研究背景：

    细胞内存在各种各样的细胞器，我们耳熟能详的大部分是被膜包被的细胞器，例如内质网、高尔基体、溶酶体等。磷脂分子的包裹使得他们的内外环境相互隔离，在其内部形成了独特的生化环境，为其中发生的特异的生化反应提供环境。实际上，细胞内也存在着大量的无膜细胞器，它是由一些生物大分子如蛋白、RNA聚集而形成的。和有膜细胞器类似，无膜细胞器也能产生一个不同于外部环境的区室，为特定生化反应提供环境。并且由于它没有磷脂分子包裹，能够更容易的与外界进行物质交换，也更利于细胞对其进行调控。近些年来的研究指出，相分离是产生无膜细胞器的重要驱动力之一。

    神经元之间通过突触传递信息，化学突触可以分为突触前、突触间隙以及突触后。在突触这一其小的区域内富集了极其高浓度的蛋白质，而这些蛋白大部分都并非被膜包裹，因此突触前、突触后的蛋白致密区都是特殊的无膜细胞器。张明杰院士近些年来的工作就是揭示突触前、突触后分别是如何组装的，以及相分离机制在其中发挥了什么作用。

科学问题：

    之前的研究结果表明，兴奋性与抑制性突触后的组装都需要相分离的参与，但是同一个神经元上存在着大量的兴奋性与抑制性突触，其中有的兴奋性与抑制性突触可以共用一个神经元，他们的PSD可能只相距几纳米，那么，为什么在这种情况下兴奋性与抑制性突触还能各司其职，而不会发生融合呢？

内容简述：

    作者首先按照之前的研究结果，分别在体外纯化了兴奋性突触后以及抑制性突触后的主要组分，之前的研究表明，ePSD（兴奋性突触后）或是iPSD（抑制性突触后）组分都能够通过他其相互作用网络聚集形成相分离液滴。

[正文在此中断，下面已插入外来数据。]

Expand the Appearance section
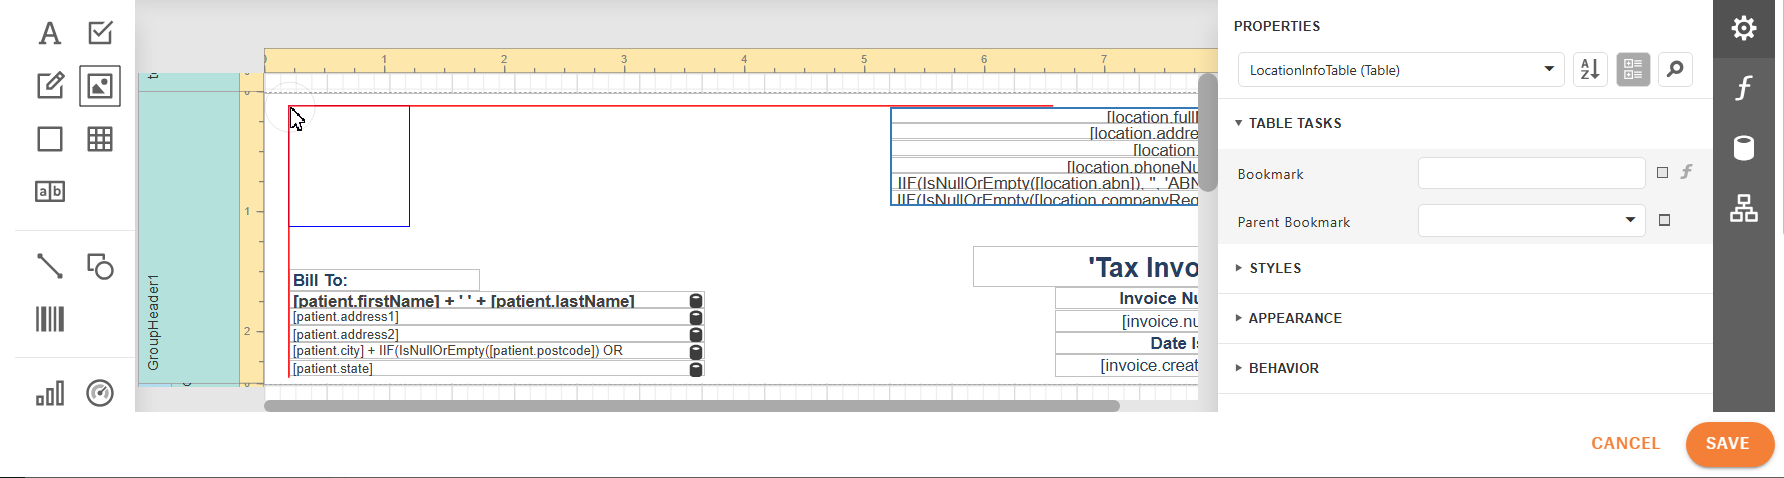click(x=1294, y=318)
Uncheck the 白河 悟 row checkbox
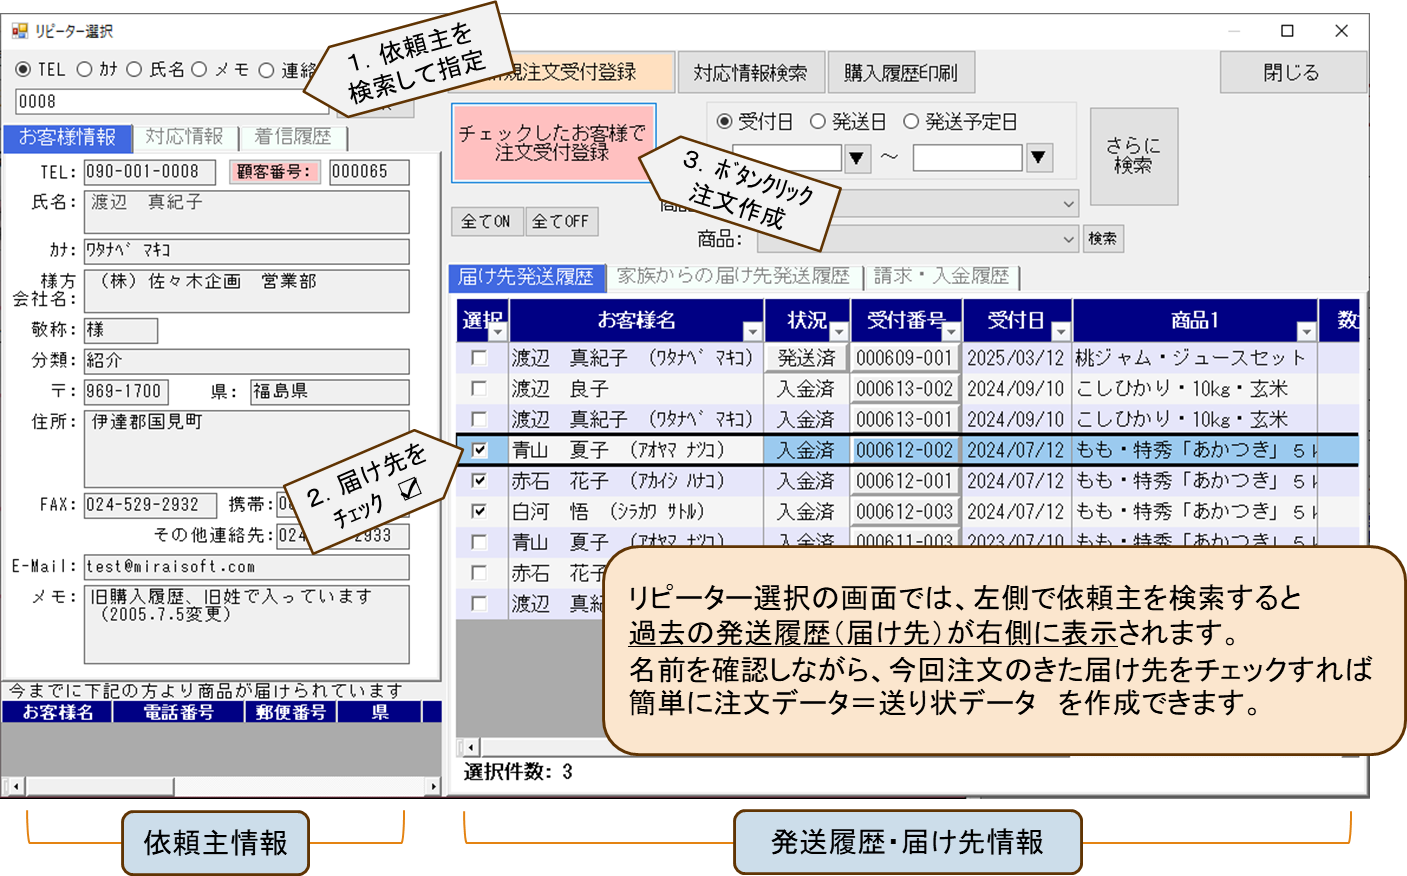 click(x=480, y=511)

    但是，没有研究检测将ePSD与iPSD混合会发生什么改变。于是作者尝试将5× ePSD与2× iPSD共7种组分在溶液中进行混合（图1A），发现ePSD与iPSD的聚集相互不相容（图1 B），其中两种液滴存在相互靠近甚至相互接触形成一个液滴的情况，但ePSD与iPSD的组分之间仍然是完全不相容的。作者猜测这种液滴之间的互不相容很可能就是ePSD与iPSD不能融合的原因。在其中添加AMPA受体的辅助亚基stgCT，发现它主要与ePSD组分融合（图1 C），但是除去了其末端的四个酸性氨基酸后，它就更多的进入到了iPSD组分中（图1 D），这一结果说明，这种互不相容的相分离现象是突触正确组装的关键因素。

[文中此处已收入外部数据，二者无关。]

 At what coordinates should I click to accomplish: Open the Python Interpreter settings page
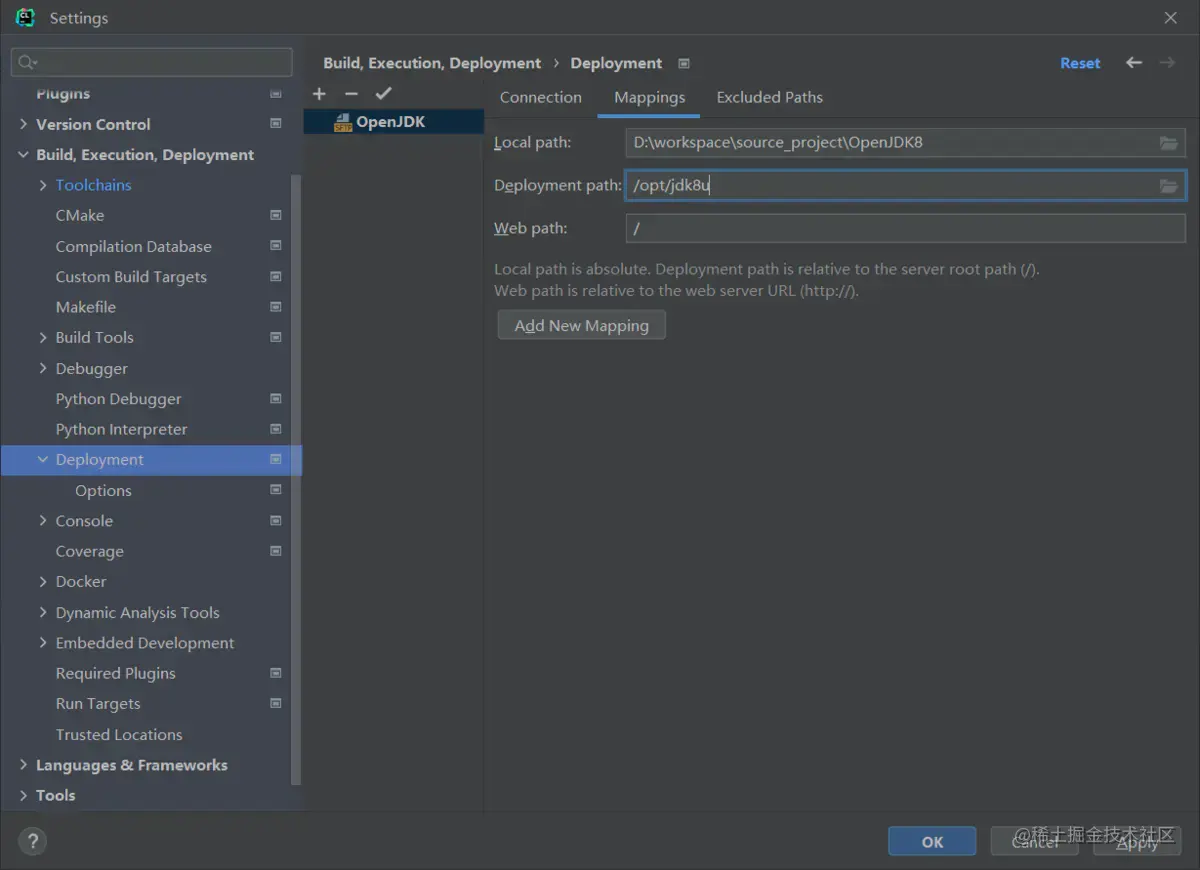[x=121, y=429]
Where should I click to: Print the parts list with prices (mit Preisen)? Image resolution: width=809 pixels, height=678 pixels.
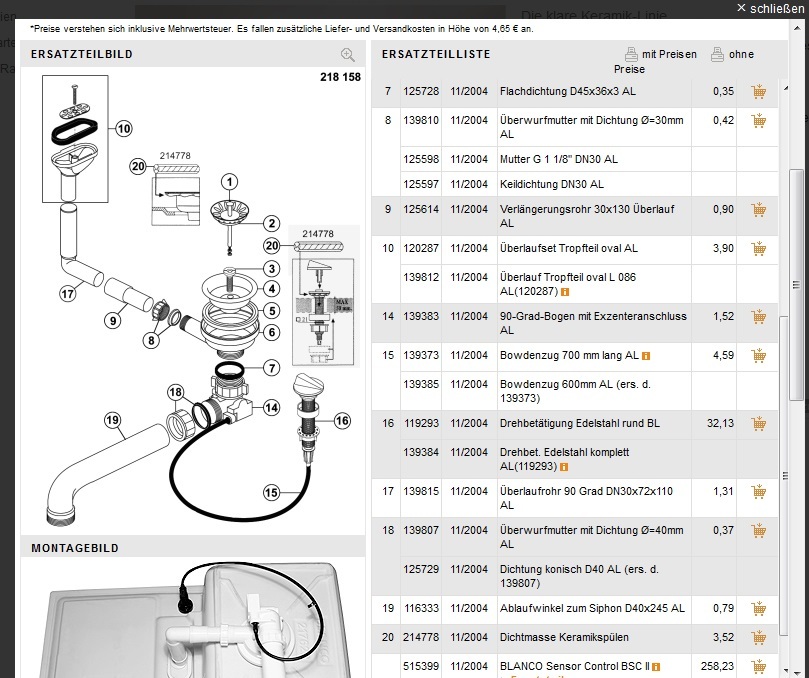[660, 54]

    进一步，作者将iPSD中的GPHN的375号甘氨酸突变为谷氨酸（这是一种在癫痫性脑病患者中发现的错义突变），作者发现这种突变会导致抑制性突触后组分无法发成相分离，而将四聚体的Homer3更换为Homer1则削弱了兴奋性突触后的相分离能力，ePSD组分进入iPSD当中，这些都破坏了ePSD和iPSD凝聚相之间的不融关系（图1 E）。

图1. ePSD与iPSD凝聚物互不相融

    考虑到ePSD以及iPSD都是与细胞膜相关的组分，因此作者制造了固定在玻片上的人工脂质体，并利用His6标签将ePSD与iPSD组分中的膜蛋白与脂质体形成连接（图2 A）。作者发现，在不加入ePSD或者iPSD的支架蛋白的情况下，几种膜蛋白在人工囊泡上的分布是均匀的，而在加入了iPSD或是ePSD的其他组分后，膜上的蛋白分布就由于相分离作用而变得不再均匀，这也说明，相分离作用是能够在细胞膜上发生的（图2 B-H）。进一步作者在人工囊泡上同时加入了ePSD与iPSD的组分，并利用超高分辨率成像检测这些蛋白组分在膜上的分布情况，结果显示，ePSD和iPSD都能够在膜上自动的形成互不相容的两个凝聚相，并且这种互不相容仅在凝聚相中出现（图2 I）。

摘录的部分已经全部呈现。